## [Requirement]
Restate word for word the section of the entries that opens at the line containing "Viewport: 756px width, 559px height." and closes at the line containing "Where should I", both lines kept, pictures dropped.

## [Extracted material]
BEGIN
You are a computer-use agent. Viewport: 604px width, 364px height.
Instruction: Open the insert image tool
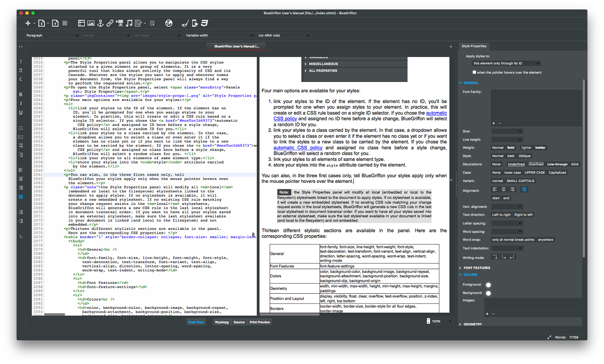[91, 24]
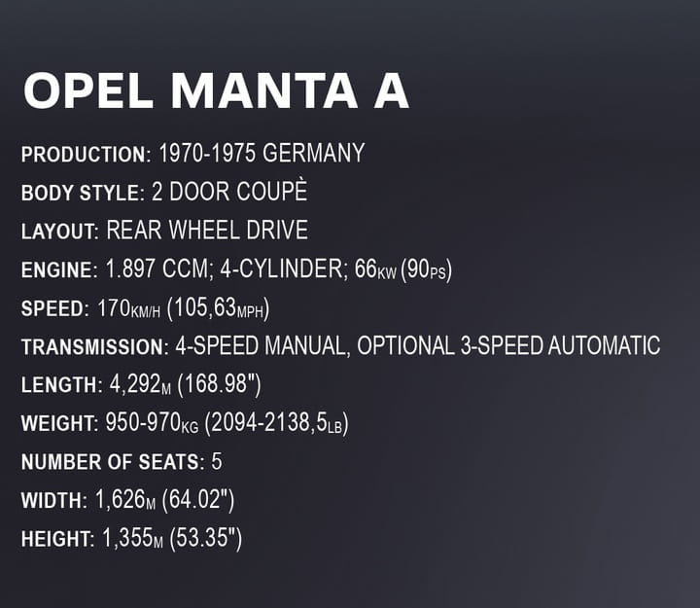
END
BEGIN
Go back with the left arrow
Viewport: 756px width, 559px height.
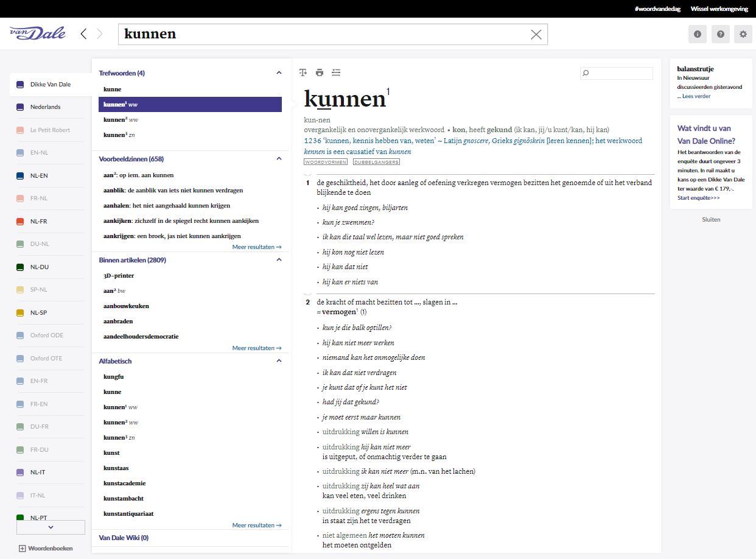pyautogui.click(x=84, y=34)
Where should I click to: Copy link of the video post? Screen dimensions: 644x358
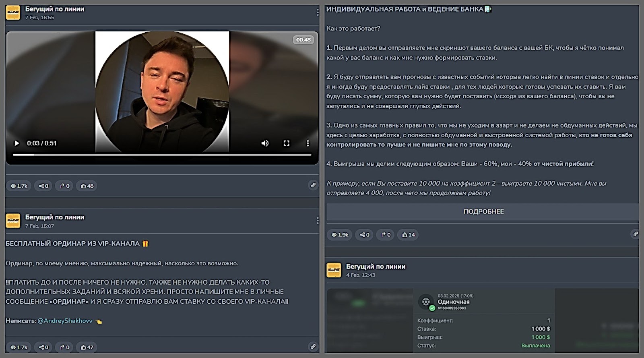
END
BEGIN
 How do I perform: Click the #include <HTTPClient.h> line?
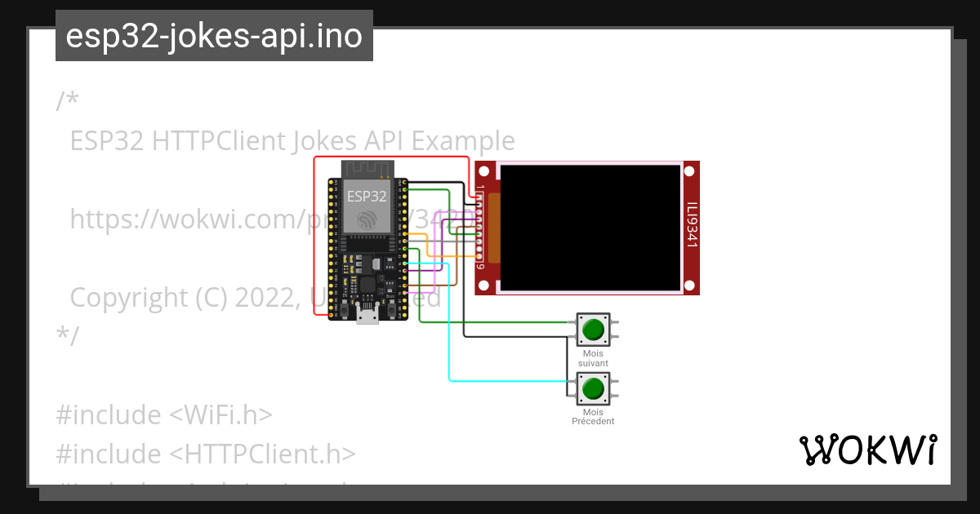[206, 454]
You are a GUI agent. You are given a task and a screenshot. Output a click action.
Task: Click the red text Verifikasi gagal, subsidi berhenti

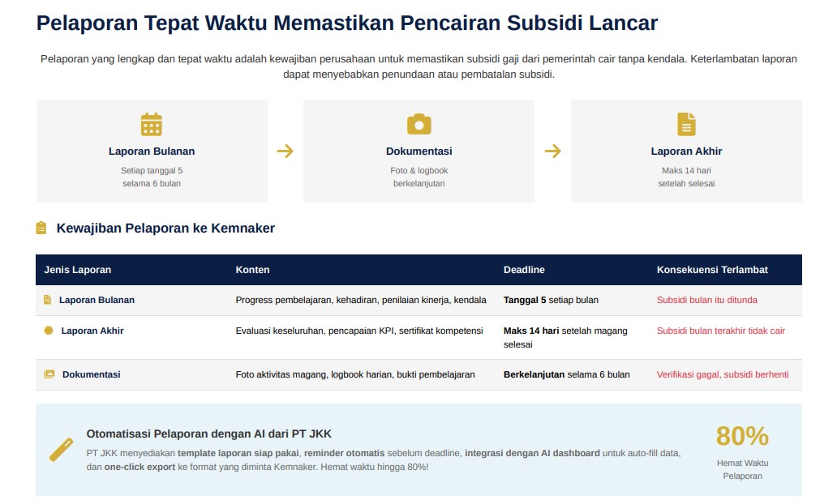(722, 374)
END
## [Result for this exercise]
Viewport: 756px width, 559px height.
pyautogui.click(x=84, y=34)
Where should I click to: Copy link of the video post? Screen dimensions: 644x358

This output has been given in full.